Seeing the general assemblies of the intermittents as a site-specific form of performance allows us to envision a better paradigm of political theatre.

An Institution of Critique
Internally, the occupations generated spaces that could give place to direct, participative processes for political organization. In that sense, the general assembly I attended on April 18 prefigured the intention of the occupations—it posited its own desired formal outcome. The occupations that followed aimed at preserving this space, and expanding it, in order to keep on resisting the government’s intention to modify the intermittents’ status. From that “space of difference” in relation to the state, the intermittents could continue to plan actions, discuss terms amongst themselves and strengthen the affective links within their own circle, which they could not have done anywhere else. In my case, having newly arrived in France, it was the first time I was able to encounter a community I felt a part of—even if my legal status is not even close to that of intermittence. A lot of the occupied theatres did indeed host meetings inside them, and in cases such as the Odéon, which was continuously surrounded and locked by armed policemen, meetings were held outside of it, in conversation with those inside through balconies and loudspeakers.
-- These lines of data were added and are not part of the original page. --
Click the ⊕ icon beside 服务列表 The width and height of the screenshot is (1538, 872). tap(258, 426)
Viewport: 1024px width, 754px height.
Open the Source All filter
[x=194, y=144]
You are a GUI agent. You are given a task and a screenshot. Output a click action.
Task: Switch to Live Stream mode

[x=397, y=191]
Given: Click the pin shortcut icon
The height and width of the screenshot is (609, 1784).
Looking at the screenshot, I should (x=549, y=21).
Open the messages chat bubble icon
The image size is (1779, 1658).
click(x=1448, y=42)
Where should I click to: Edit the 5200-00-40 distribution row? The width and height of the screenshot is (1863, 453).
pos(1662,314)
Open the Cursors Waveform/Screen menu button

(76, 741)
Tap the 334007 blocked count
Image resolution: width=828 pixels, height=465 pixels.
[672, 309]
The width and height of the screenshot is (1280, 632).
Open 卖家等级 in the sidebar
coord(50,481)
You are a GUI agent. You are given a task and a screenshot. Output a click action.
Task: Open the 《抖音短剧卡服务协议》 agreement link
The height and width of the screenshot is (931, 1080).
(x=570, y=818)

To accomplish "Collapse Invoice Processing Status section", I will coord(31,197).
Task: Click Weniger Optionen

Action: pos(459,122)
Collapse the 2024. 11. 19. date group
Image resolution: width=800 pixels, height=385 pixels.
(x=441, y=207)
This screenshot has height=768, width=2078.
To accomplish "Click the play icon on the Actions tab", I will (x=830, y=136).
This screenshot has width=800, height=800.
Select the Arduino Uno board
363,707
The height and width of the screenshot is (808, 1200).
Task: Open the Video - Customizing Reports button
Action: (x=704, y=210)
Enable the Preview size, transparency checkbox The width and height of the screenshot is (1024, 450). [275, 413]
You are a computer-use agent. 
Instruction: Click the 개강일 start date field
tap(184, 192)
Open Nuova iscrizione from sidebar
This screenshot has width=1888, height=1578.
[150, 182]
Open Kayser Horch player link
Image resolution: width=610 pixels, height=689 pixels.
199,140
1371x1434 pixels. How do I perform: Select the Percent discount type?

protesters and police clashing
A policeman uses tear gas against a protester outside the Théâtre de l’Odéon, April 2016. Photo by Miguel Egea.

Yet most importantly, seeing the general assemblies of the intermittents as a site-specific form of performance allows us to envision a better paradigm of political theatre. During the occupations, these spaces strategically altered what the theatre shows. Every day, as a show of support, sympathizers assembled statically outside the locked-in theatres, asserting themselves as a political group and allowing for the labor done inside those theatres to emerge into visibility. Moreover, the occupation prevented programmed performances from occurring, stating the importance of their labor rights above the product of that labor. This performance, the intermittents posited through their gesture, a performance that allows for both the buildings and the labor done in them to be seen under a different, more potent light, needs to precede all others.

“It's not a question of being against the institution: We are the institution. It's a question of what kind of institution we are, what kind of values we institutionalize, what forms of practice we reward, and what kinds of rewards we aspire to,” says Andrea Fraser in her essay From the Critique of Institutions to an Institution of Critique (2005)—a crucial reference in what has come to be known, in museum-based arts, as “Institutional Critique.” During that occupation, the political desires of those conforming these theatrical institutions came to the forefront—as opposed to the political aims of those directing them. In their performative act, they both presented and transformed the reality of the theatre through precise strategic alterations: the stage remained the center of the action, the organizing principle of the event, yet the public became a true co-creator of what took place on those stages (both inside and outside the theatres) by use of their bodily presence, their moving arms, and their newly-voiced discourse. Most importantly, the content of what was being spoken did not refer to a sort of inquiry into the human soul or an external social circumstance. The event inquired into itself: the theatre was discussing itself onstage in its materiality, its legality and its position relative to the state. Institutional Critique, which has seldom found its place into the theatre and often been displaced by documentary practices narrating foreign events, was taking the center stage.

Within that confined space of occupation, the intermittents were positing a new kind of political theatre that instead of commoditizing social conflict, instead of searching outside itself for its critical interventions, analyzed its own inner workings, both material and ideological: a theatre that arises as an “Institution of Critique.” Mapping out a circuit of political desires, French theatremakers, technicians, and choreographers took it upon themselves to explore and dissect the elements that conform their lives. What more can be desired from the public?